To individually calculate treeness, a measure of signal-to-noise among branch lengths (Lanyon 1988; Phillips and Penny 2003), and RCV, a measure of composition bias (Phillips and Penny 2003), use the following commands:

# calculate treeness
phykit tness Steenwyk_etal_mBio_2019_EOG091N44MS.tre

# calculate RCV
phykit rcv Steenwyk_etal_mBio_2019_EOG091N44MS.aln.fa
0.5136
0.1013

Variable sites

The number of variable sites in an alignment is associated with strong phylogenetic signal. (Shen et al. 2016). Calculate the number of variable sites with the following command:

phykit vs Steenwyk_etal_mBio_2019_EOG091N44MS.aln.fa
555     624     88.9423

col1: number of variable sites
col2: total number of sites
col3: percentage of variable sites


Expected artifacts

Each step identifies its expected terminal output or generated files.

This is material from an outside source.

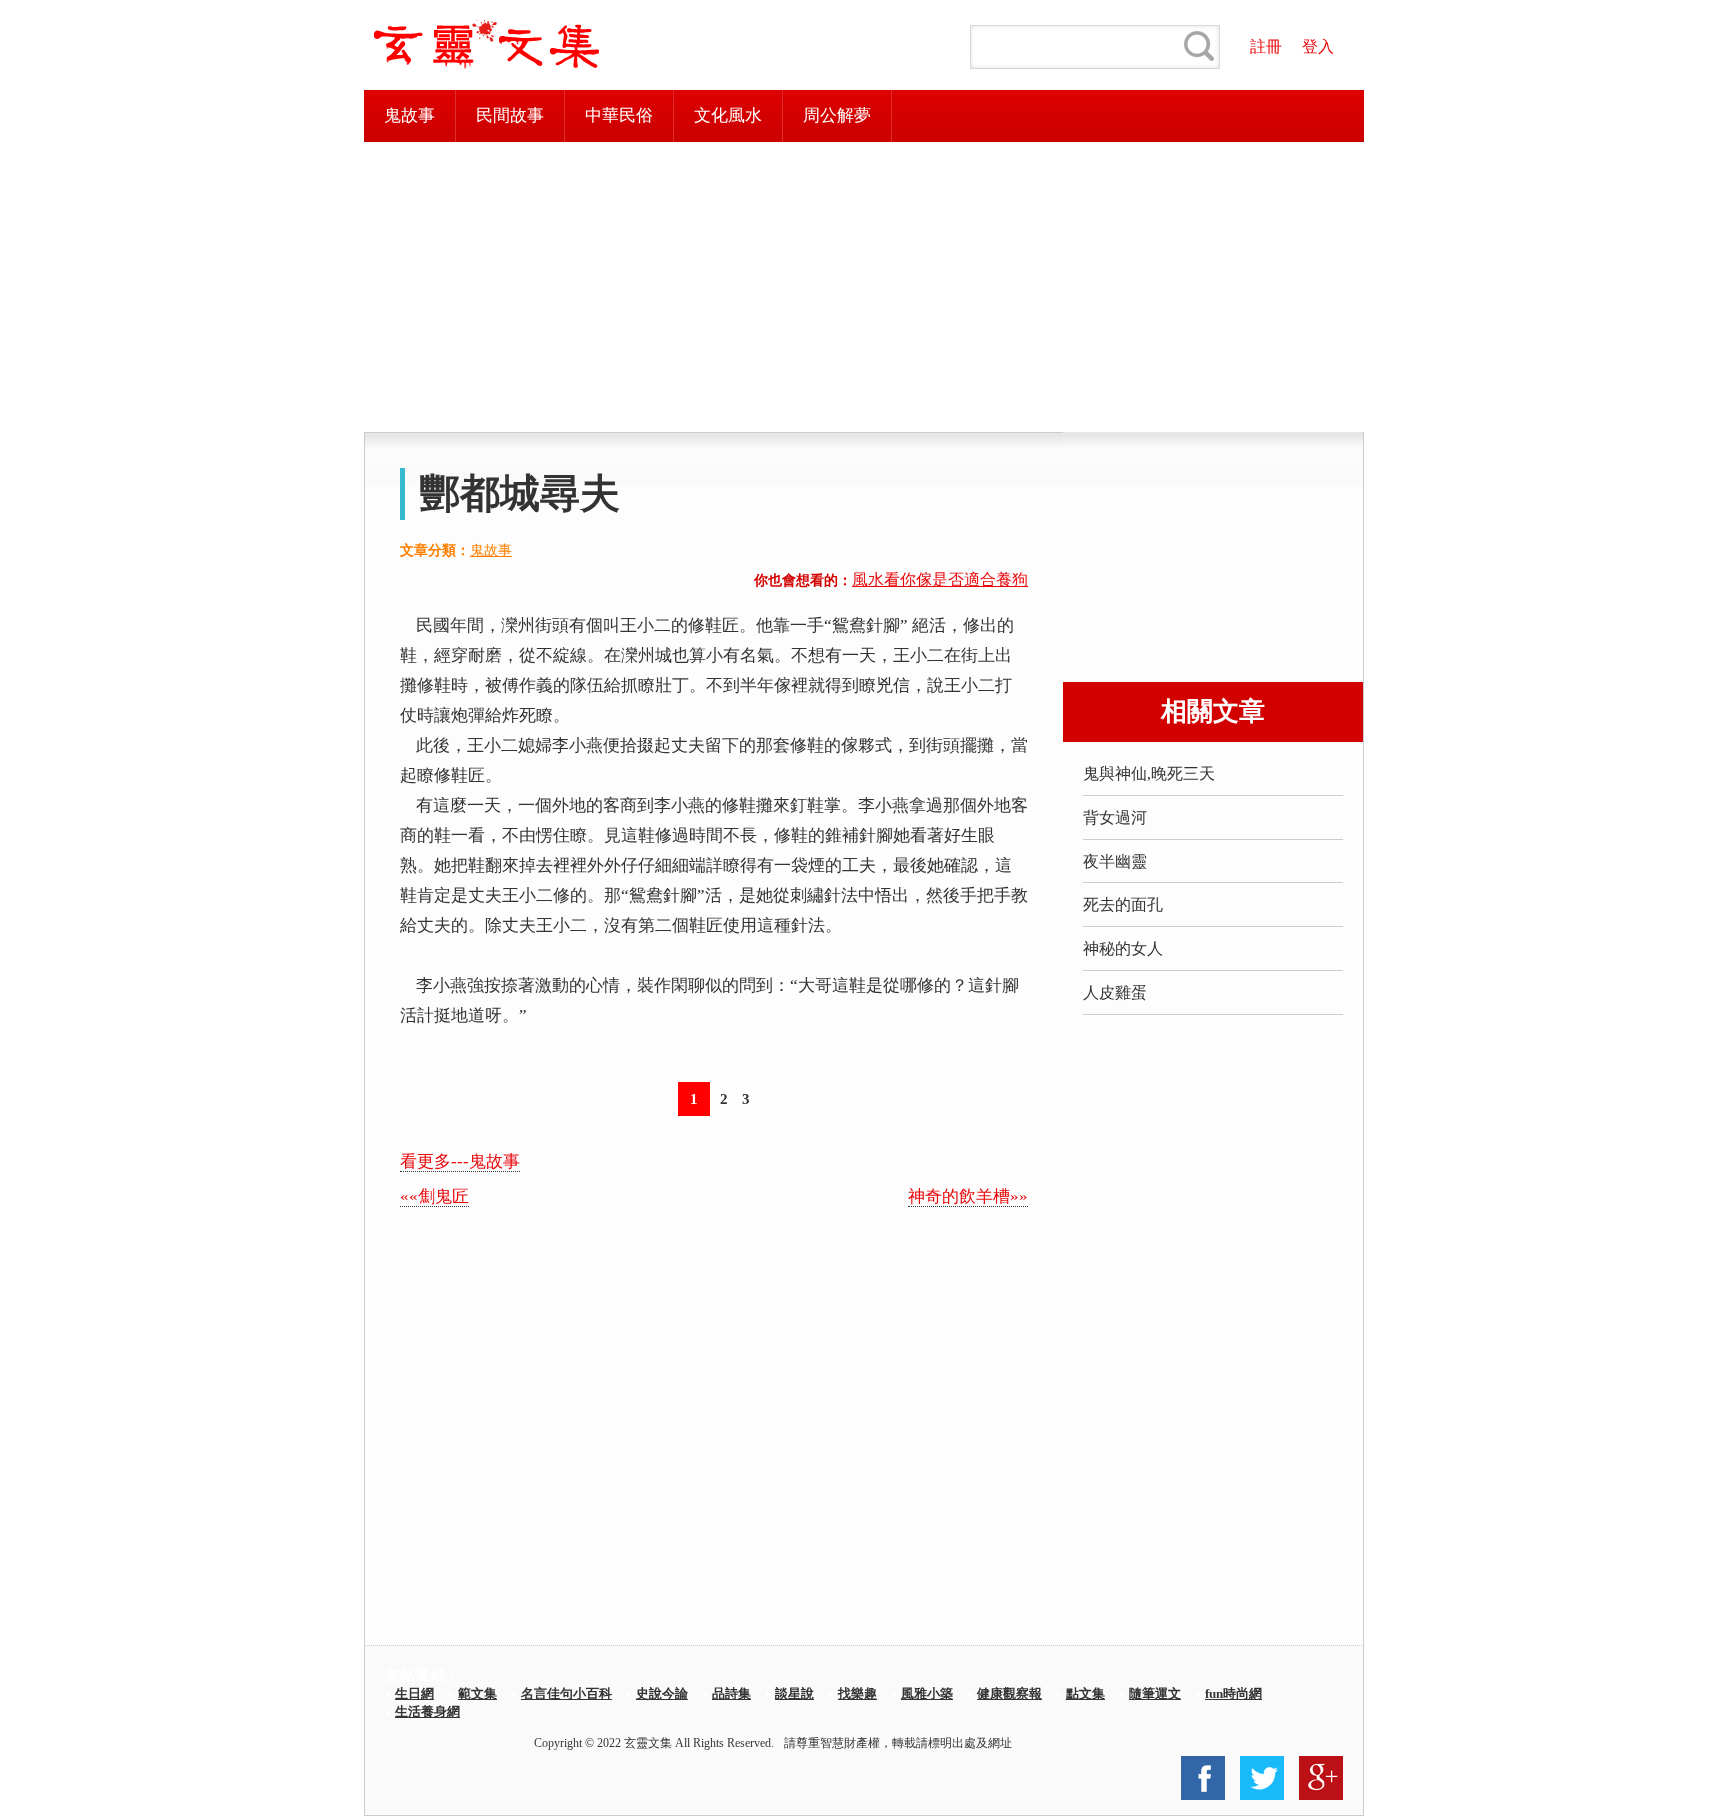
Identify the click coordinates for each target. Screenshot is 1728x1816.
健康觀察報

Confirm that those artifacts exist before continuing to the next step; filenames are relative to the tutorial working directory unless an absolute path is shown.

Troubleshooting

  • Run phykit <command> --help to compare an invocation with the live interface.

  • Confirm that downloaded files are in the current working directory and retain the filenames shown in the tutorial.

  • For parsing errors, compare taxon names exactly across alignments, trees, and trait tables, including capitalization and underscores.

  • See Troubleshooting for installation, format, and error-reporting guidance.